Folk singer and song collector Amanda Boyd worked with Alzheimer's Support Wiltshire to deliver interactive Zoom sessions, which included fascinating old footage from the collection of Windrose Rural Media Trust, the rural media charity covering Wiltshire, Dorset and Somerset.

She said: “It’s wonderful being able to share these old films and sing with people in their own homes.”

Amanda has been working with Windrose since 2012, helping to deliver creative outreach projects by arranging and performing folk songs with archive films for live shows.

The Zoom sessions were a natural progression from the work that Amanda does face-to-face for memory cafés. She sang during the films, encouraging people to join in if they wanted to.

She said: “The songs I sang complement the films on their screens.

“So, for example, I sang Oh I Do Like To Be Beside The Seaside to accompany a film about a coastal resort in the 1950s and Boys And Girls Come Out To Play along with footage of schooldays in Edwardian times.

“From the 1930s there was a BBC schools broadcast called Singing Together. Children would come together to learn folk songs.

“Some participants attending the sessions have had this life experience and recalled songs from that time.

“Singing together is a shared communication and is well-documented as being highly beneficial for people with dementia and Alzheimer’s.

“Folk songs are ideal for this work.”

The project was funded by Arts Council England’s emergency funding.

Sarah Marriot, head of community services for Alzheimer’s Wiltshire, said the sessions had been very well received.

“Our members have always loved Amanda’s archive film and song sessions, but during the pandemic it is obviously impossible for us to run the groups as we usually would.

“So, Amanda doing them via Zoom has meant that they are still accessible for so many.

“Lockdown has been so isolating for people with dementia and their carers so the chance to link with others is even more valuable.”

She said she appreciated the work Amanda had put in to provide such an entertaining morning for so many.

“The happy feeling that it created will have lasted with them for the rest of the day – such a benefit for us all in these turbulent times.

“Attendees loved the chance to see the old films of areas that were familiar to them, doing activities that brought back memories of times that they can remember.

“The informal, chatty approach was perfect, and several people unmuted themselves to share stories of their own that were prompted by the piece of film Amanda had shown.”

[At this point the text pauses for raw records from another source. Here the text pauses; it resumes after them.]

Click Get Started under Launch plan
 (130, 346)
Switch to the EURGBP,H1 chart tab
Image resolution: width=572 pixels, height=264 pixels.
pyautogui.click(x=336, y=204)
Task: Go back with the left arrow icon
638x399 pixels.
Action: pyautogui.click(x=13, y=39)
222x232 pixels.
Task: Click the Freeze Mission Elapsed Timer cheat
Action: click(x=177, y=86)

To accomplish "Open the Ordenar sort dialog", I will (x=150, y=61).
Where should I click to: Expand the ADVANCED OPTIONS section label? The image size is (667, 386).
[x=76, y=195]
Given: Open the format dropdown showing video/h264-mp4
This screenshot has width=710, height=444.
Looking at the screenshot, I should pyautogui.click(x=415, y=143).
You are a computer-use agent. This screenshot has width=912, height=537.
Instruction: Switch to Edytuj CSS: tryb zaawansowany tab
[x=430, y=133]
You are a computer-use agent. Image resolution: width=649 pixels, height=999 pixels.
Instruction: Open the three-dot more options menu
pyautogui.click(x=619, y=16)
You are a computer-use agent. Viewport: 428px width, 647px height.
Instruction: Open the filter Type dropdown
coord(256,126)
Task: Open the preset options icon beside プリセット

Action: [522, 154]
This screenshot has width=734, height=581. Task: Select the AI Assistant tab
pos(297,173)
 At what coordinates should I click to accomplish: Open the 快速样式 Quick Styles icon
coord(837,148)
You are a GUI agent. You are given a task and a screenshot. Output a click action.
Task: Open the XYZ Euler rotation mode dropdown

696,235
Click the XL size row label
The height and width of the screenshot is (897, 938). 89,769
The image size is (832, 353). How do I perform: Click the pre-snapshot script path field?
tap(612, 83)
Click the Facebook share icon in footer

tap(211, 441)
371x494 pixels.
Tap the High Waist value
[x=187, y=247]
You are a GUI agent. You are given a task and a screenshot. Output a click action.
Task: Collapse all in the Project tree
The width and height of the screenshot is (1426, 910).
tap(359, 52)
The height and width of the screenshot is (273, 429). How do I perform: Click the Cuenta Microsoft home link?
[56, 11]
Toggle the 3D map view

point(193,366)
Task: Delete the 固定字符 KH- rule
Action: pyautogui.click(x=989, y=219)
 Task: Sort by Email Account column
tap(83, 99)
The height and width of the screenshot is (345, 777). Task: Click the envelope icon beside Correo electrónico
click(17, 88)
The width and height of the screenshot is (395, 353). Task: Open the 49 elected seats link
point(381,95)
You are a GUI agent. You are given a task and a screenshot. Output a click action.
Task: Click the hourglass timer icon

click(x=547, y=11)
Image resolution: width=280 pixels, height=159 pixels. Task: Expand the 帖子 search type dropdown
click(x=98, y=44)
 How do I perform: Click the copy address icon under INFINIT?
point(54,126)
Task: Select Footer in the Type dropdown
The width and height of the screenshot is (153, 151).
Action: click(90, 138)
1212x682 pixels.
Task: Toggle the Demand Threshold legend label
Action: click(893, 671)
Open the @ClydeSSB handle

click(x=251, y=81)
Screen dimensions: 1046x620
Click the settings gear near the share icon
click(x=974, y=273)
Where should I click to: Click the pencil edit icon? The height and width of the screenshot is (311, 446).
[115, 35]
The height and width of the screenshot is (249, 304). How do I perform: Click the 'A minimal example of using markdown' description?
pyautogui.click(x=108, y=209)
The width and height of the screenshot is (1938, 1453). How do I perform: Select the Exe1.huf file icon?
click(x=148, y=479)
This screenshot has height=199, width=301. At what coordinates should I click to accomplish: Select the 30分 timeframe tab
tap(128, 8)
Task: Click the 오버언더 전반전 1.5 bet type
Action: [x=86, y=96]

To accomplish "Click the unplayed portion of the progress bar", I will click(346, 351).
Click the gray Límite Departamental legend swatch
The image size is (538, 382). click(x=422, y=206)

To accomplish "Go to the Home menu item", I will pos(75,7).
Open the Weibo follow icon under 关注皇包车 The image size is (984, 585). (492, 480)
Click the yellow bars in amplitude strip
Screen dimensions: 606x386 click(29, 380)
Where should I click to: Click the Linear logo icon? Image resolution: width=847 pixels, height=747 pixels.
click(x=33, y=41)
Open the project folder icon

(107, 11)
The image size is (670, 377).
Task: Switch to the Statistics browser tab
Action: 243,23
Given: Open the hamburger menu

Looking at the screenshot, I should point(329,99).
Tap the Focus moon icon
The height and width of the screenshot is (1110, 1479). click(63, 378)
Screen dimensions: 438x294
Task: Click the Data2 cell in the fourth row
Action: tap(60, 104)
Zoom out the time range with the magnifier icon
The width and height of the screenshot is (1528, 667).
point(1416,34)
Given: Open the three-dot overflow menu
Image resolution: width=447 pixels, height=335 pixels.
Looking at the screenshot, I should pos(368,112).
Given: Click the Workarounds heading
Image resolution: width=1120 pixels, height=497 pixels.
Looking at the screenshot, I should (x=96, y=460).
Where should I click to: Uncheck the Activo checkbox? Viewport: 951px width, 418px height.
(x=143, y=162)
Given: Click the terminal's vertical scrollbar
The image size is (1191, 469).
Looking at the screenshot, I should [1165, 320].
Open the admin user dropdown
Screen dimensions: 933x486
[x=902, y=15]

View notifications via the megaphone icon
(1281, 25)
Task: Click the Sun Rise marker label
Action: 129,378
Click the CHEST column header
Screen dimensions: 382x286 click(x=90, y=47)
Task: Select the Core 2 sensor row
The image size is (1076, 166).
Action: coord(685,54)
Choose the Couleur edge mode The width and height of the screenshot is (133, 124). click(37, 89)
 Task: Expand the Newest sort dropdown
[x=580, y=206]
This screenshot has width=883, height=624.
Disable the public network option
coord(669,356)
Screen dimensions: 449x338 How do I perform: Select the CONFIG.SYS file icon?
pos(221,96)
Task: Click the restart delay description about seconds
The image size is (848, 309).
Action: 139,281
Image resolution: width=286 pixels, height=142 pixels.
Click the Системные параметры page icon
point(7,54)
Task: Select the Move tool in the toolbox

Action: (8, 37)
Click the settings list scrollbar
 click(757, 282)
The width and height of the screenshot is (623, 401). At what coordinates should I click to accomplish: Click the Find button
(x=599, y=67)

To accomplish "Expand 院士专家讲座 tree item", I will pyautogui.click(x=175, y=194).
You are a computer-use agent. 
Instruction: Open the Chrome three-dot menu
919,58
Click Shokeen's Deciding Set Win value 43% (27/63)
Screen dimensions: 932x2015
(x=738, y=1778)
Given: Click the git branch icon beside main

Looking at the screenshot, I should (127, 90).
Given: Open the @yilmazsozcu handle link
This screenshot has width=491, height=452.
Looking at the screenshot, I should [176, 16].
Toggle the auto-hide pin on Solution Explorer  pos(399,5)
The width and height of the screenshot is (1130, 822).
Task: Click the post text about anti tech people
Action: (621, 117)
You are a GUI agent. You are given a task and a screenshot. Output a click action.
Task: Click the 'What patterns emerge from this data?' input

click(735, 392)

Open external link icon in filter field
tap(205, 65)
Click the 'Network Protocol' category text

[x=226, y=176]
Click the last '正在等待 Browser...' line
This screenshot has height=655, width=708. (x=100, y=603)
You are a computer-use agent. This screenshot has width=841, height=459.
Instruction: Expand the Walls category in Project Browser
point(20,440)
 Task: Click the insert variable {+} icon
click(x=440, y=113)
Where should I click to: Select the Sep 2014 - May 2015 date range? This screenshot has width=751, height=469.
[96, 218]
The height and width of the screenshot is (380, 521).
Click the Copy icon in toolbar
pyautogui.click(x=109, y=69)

One of the attendees said: “Amanda showed some interesting pictures and sings well. The songs seemed very appropriate.”

Another, who has been sorting through family photographs from the early 1930s, said: “The sessions with Amanda have been great.

“The films were very reminiscent of my own farming and railway days.”

Amanda said it had been a learning experience delivering the sessions on Zoom.

“Singing into the darkness of the computer screen was a bit disconcerting at first, but when I stopped sharing the films and saw everyone’s smiley faces, then I knew it had gone well.”

Four recorded audio film books, sequences of songs and films, will be made available online on windroseruralmedia.org.

DVDs of old films and audio from Wiltshire can also be purchased from the website.